Terça-feira, 26 de Julho de 2005
![capt.sge.owf84.250705195522.photo00.photo.default-270x387[1].jpg](http://agualisa3.blogs.sapo.pt/arquivo/capt.sge.owf84.250705195522.photo00.photo.default-270x387[1].jpg)
Um excelente post do
Miguel Silva levanta, com muita argúcia, o bloqueio das contradições geradas pelo turismo rural. Este texto só veio reforçar a minha convicção de que a componente do desenvolvimento turístico comporta o inevitável preço de destruição da paisagem humana e social (isto, nos casos mais benignos, porque normalmente não fica só por aí).

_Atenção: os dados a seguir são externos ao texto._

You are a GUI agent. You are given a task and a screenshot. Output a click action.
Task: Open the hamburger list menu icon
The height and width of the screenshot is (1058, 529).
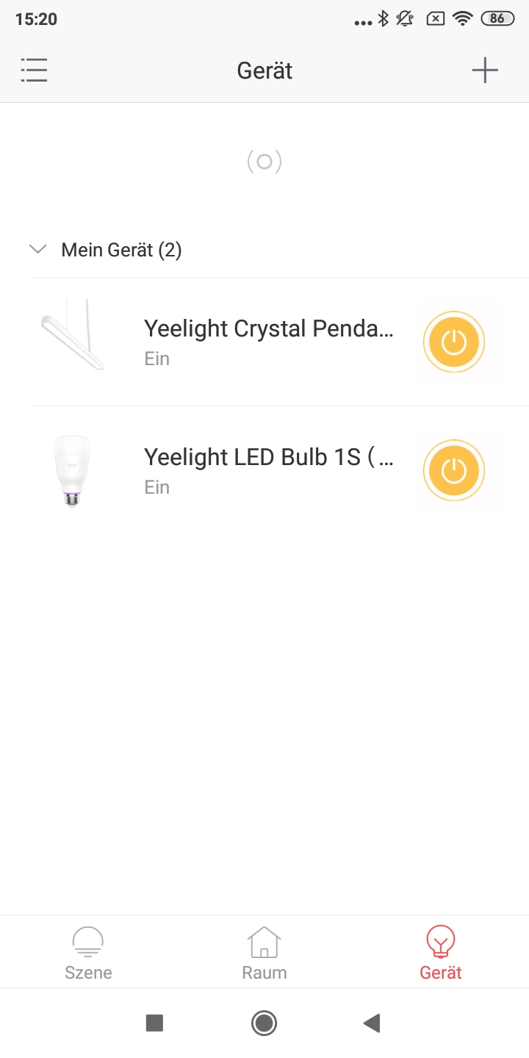(34, 71)
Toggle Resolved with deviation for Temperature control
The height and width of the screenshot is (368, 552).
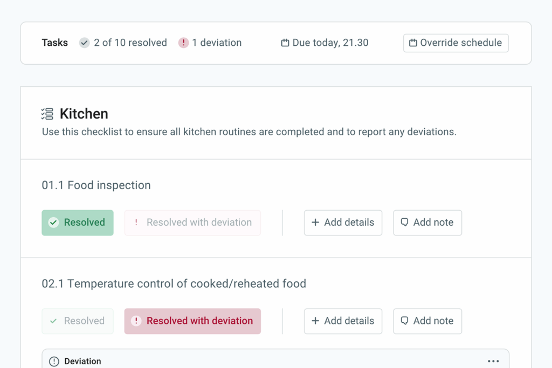[x=192, y=321]
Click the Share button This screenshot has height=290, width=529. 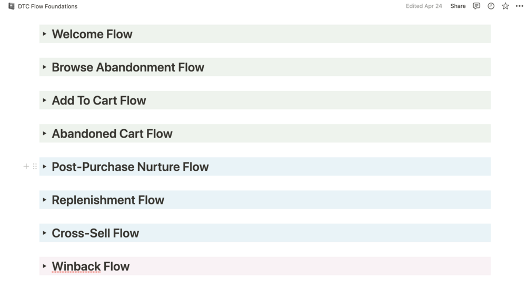click(x=458, y=6)
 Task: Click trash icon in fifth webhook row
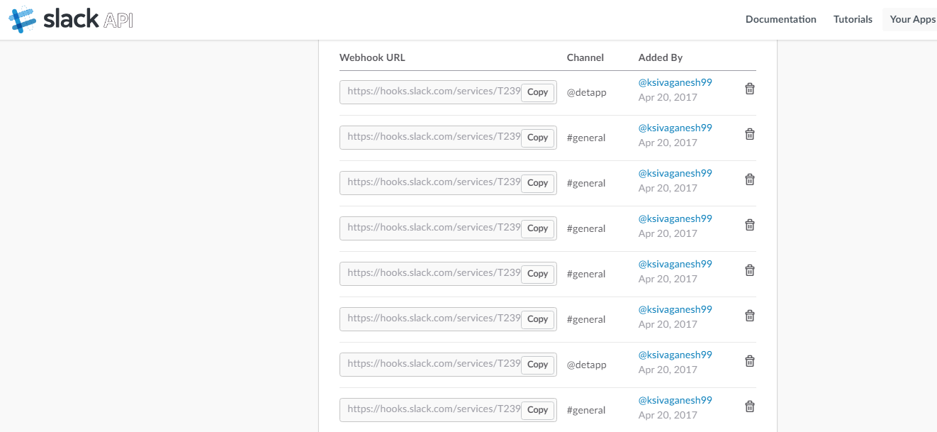point(749,270)
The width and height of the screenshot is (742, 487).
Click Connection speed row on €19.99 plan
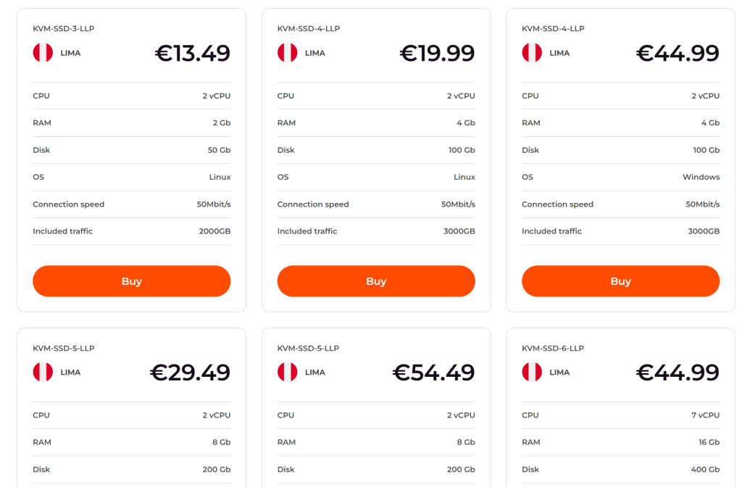click(x=376, y=204)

Porque, acredito, os turistas são os maiores predadores sociais da idade moderna, além de que, como consumidores fáceis e passivos, favorecem o mercado da falsificação da representação dos usos e costumes. Por isto mesmo, o turismo é a pior via para se conhecerem terras e gentes. E os lugares turísticos, embora enriqueçam pessoas, perdem inexoravelmente a alma.
De
marujo a 27 de Julho de 2005 às 11:13
pois... mas o que fazer depois de dos agricultores se terem transformado em jardineiros? depois dos pescadores se terem transformado em guias turísticos? desmantelaram o aparelho produtivo primário e as pessoas têm de viver de alguma coisa. o lago do Alqueva servirá prioritáriamente para lazer naútico e, só depois, para irrigar hortas e pomares. isto porque temos de comer a manteiga francesa, a carne inglesa, o peixe espanhol e o milho italiano. alguém tem de comer os excedentes comunitários...
De Joo a 27 de Julho de 2005 às 00:18
Margem de erro ou margem de fatalidade? Ou a soma das duas margens?
De
Brigida a 26 de Julho de 2005 às 23:28
São os efeitos preversos, o lado negativo que sempre existe em tudo. Por mais que se controle os impactos e que se planifique, que se integrem comunidades e que se procure preservar o ambiente, há uma "margem de erro".